Like for all chronic diseases, every consultation should be an opportunity to reassess different adaptations and support that patients can benefit from:

  • 100% reimbursement of medical costs by the national social security system, under long-term health condition n° 17 (metabolic disease).

  • Producing a medical certificate for the MDPH (Maison Départementale des Personnes Handicapées/French departmental disability service) to access financial compensation for multidisciplinary care package. For adults, the muscular impairment can be such that it becomes necessary to obtain the status of disabled worker (RQTH: Reconnaissance de la Qualité de Travailleur Handicapé/Recognition of the Status of Disabled Worker). Additionally, the patient can have the right to a Disabled Adult Benefit (Allocation Adulte Handicapé / AAH) and a car sticker to access disabled parking facilities. These different types of support should be explained to patients who are eligible, and a social worker can be assigned to help them obtain these rights.

  • Recourse to a healthcare provider to instal and support home enteral feeding.

In paediatrics, the referring doctors of all schoolchildren should draft an Individualised Reception Plan (Projet D’Accueil Individualisé.PAI). This “PAI” is destinated to the teaching team at school, and describes what the patient is allowed to do, what he must avoid, and what to do in case of emergency. Parents can also be eligible for a daily 'Parental Presence' Allowance (Allocation Journalière de Présence Parentale /AJPP). This is a financial compensation that may be given, should one of them be obliged to stop working to take care of her/his affected child.

Emergency care

In GSD III, all situations involving fasting for longer than normal or poor dietary intake carry a risk of severe hypoglycaemia: enforced fasting (surgery, invasive procedure, childbirth, etc.), vomiting, diarrhoea, fever with low appetite, etc. In these situations, patients should be able to monitor their capillary blood glucose levels regularly and an emergency protocol should be started without delay.

The basic principle during these circumstances is to provide a continuous flow of glucose that is sufficient to maintain normal blood glucose levels, i.e. > 0.5 g/L (or 2.8 mmol/L). The flow rate depends on age (see table below).


0–24 months

2–4 years

4–14 years

 > 14 years—adult


Infusion flow rate

6 ml/kg/h (8-10 mg/kg/min)

5 ml/kg/h (6 mg/kg/min)

3.5 ml/kg/h (4 mg/kg/min)

2.5 ml/kg/h (2 mg/kg/min)

120 ml/h

  1. Glucose infusion rate as a function to the age of the patient

Most often, glucose intake is provided by a 10% polyionic glucose infusion in a hospital. In some specific cases, it could also be provided by continuous enteral feeding via a nasogastric tube or gastrostomy, if the patient is already following a dietary regime comprising enteral nutrition, and if there are neither food intolerances nor diarrhoea [1,2,3]. The mixture and glucose infusion rate to be administered are generally the same as those supplied during the night. This solution can be set up at home, depending on the patient’s level of understanding, provided that blood glucose levels are carefully monitored.

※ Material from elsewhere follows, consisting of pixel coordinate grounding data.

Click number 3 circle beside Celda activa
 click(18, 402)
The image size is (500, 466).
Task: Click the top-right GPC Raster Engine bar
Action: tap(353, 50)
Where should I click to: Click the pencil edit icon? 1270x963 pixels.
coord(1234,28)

In all cases, patients should be driven rapidly to the closest emergency department, since any risky situation should trigger the emergency protocol, and increase the frequency of blood glucose monitoring. Like in most metabolic diseases, patients with GSDIII should carry an emergency card and an emergency certificate explaining the protocol in detail. The certificate should be understandable to any non-specialised physician involved in the emergency care.

Therapeutic prospects

There are some new therapeutic prospects emerging for the medium term. These are based on work carried out in animal models (historically a dog and more recently a mouse) obtained using techniques involving the invalidation of the gene coding for the debranching enzyme.

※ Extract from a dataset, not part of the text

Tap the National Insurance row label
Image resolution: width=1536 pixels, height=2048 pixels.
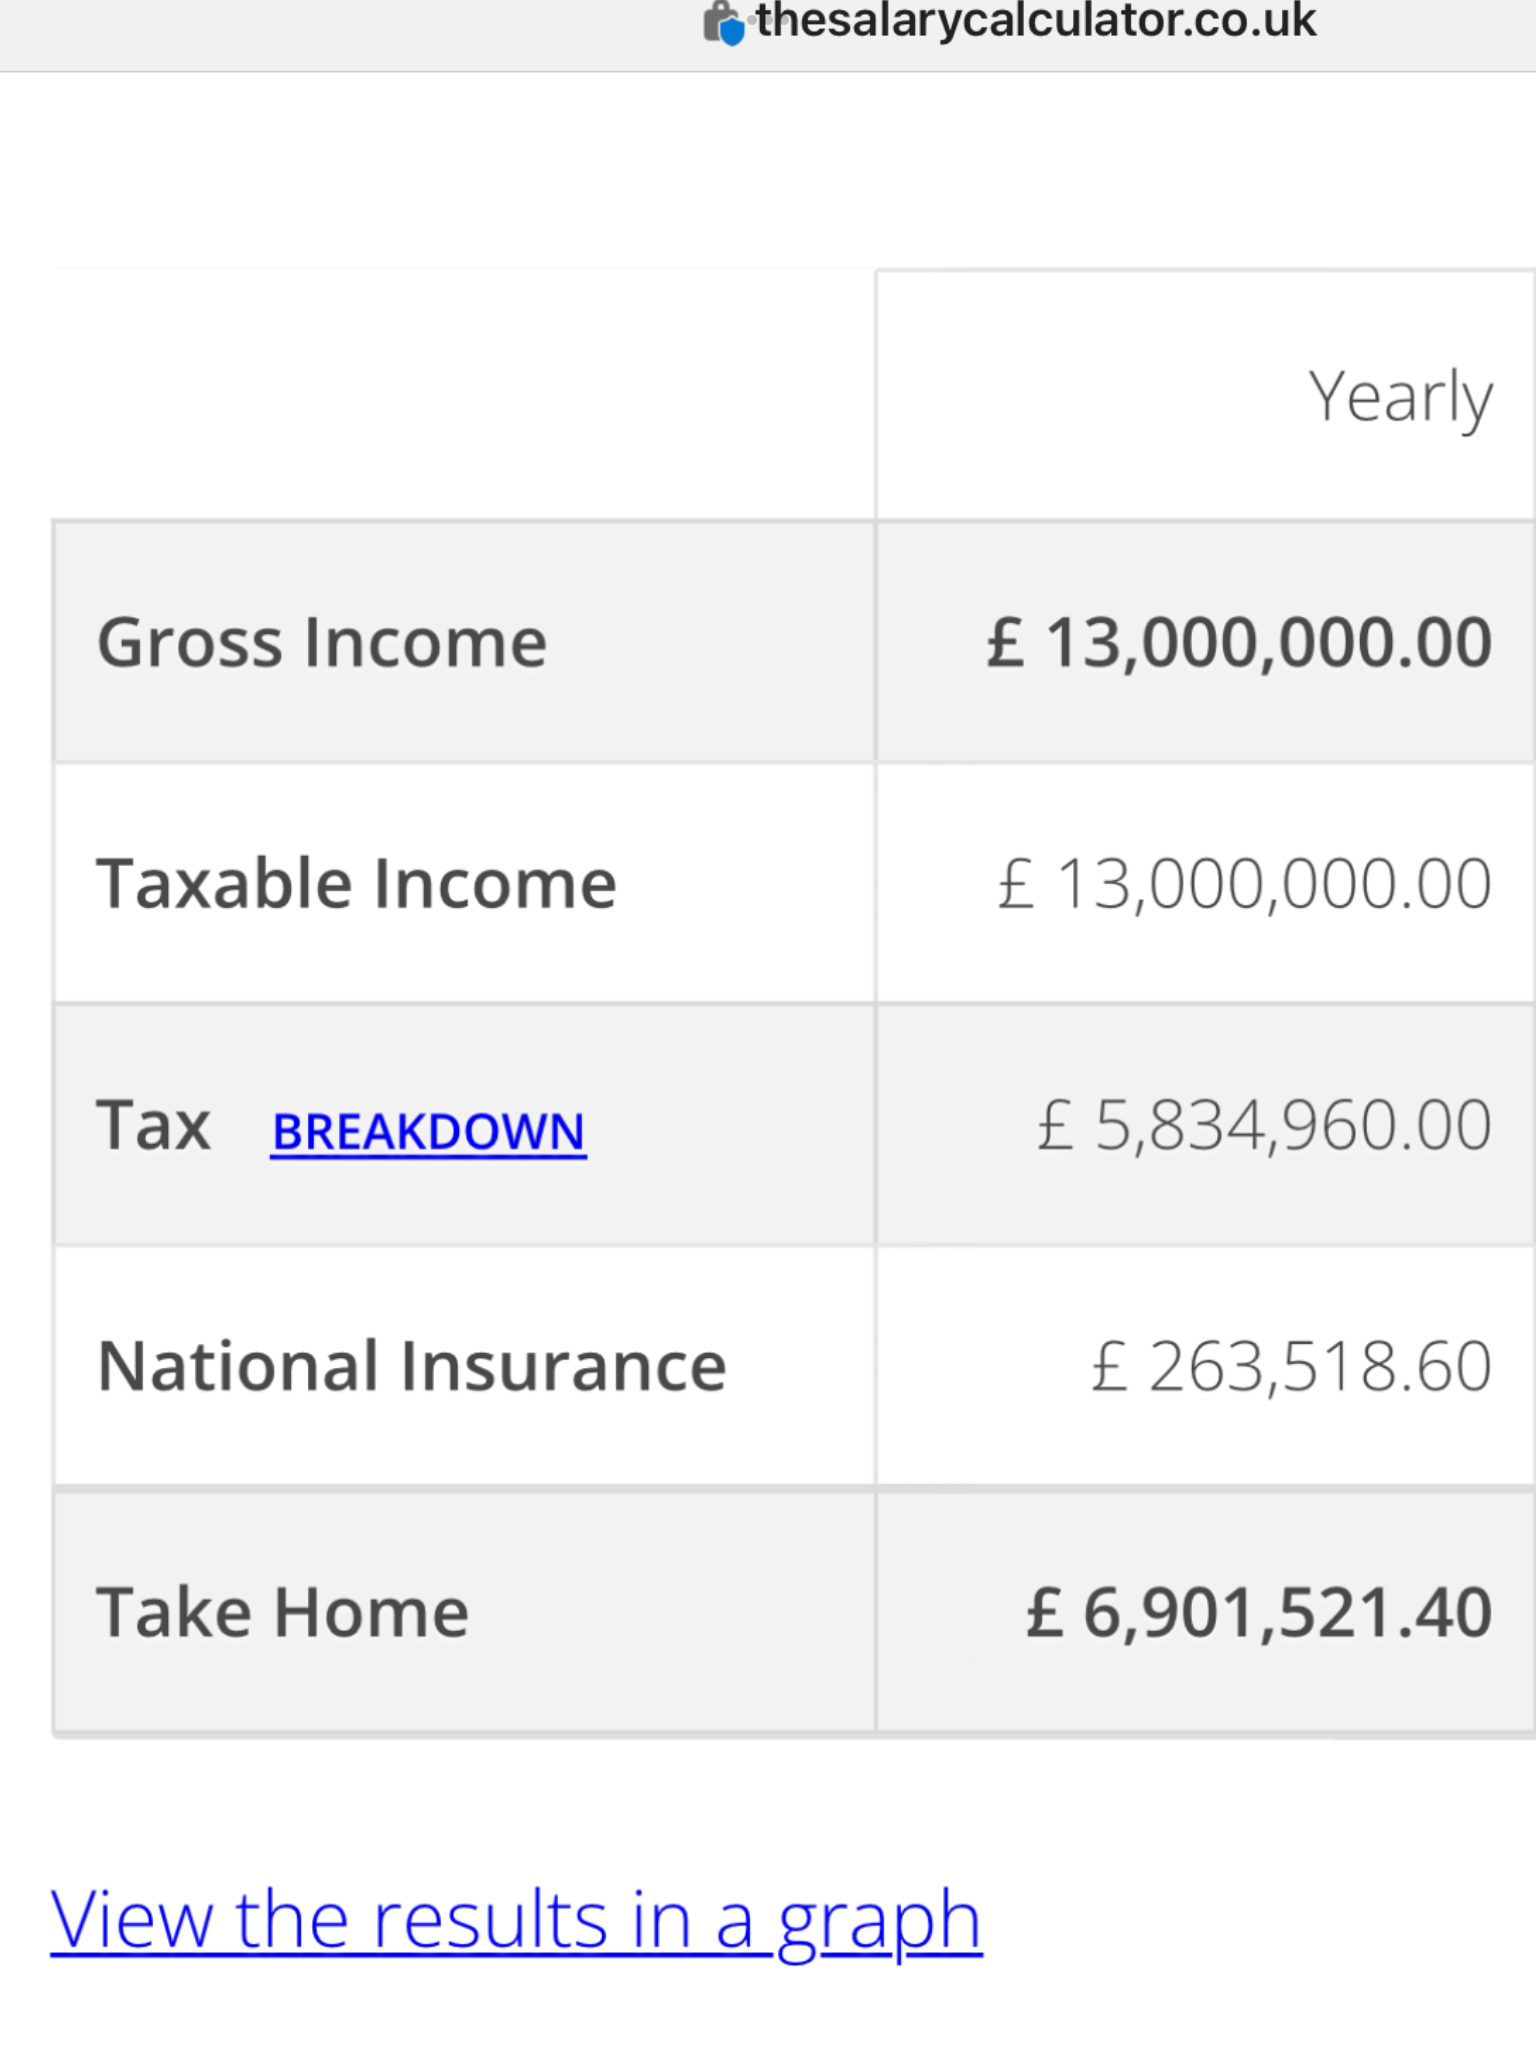(411, 1366)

Of particular interest are the prospects of gene therapy using recombinant viral vectors, to attempt to correct, at least partially, the enzyme deficiency in both liver and muscles [72].

The first results obtained in animals for muscular impairment are encouraging. The studies must be continued before a clinical trial in humans can be considered.

Particular situations


Contraception for women should be rigorously discussed. Indeed, the risk of developing adenomas means particular attention should be paid to oestrogen treatments. It is easier to use progestogen alone. However, the risk of osteopenia associated with this type of treatment should be considered.

Women with GSD III have a higher risk of polycystic ovary syndrome without necessarily reducing their fertility [49].

The pregnancy should be subject to closer monitoring:

  • There is a risk of cardiac decompensation linked to both physiological haemodynamic modifications and to stopping the angiotensin-converting-enzyme inhibitors because of their teratogenic effect. This justifies a cardiac assessment before planning a pregnancy and a discussion about the estimated level of risk. Clinical and ultrasound cardiological monitoring should be planned, depending on the presence or absence of cardiomyopathy and its severity.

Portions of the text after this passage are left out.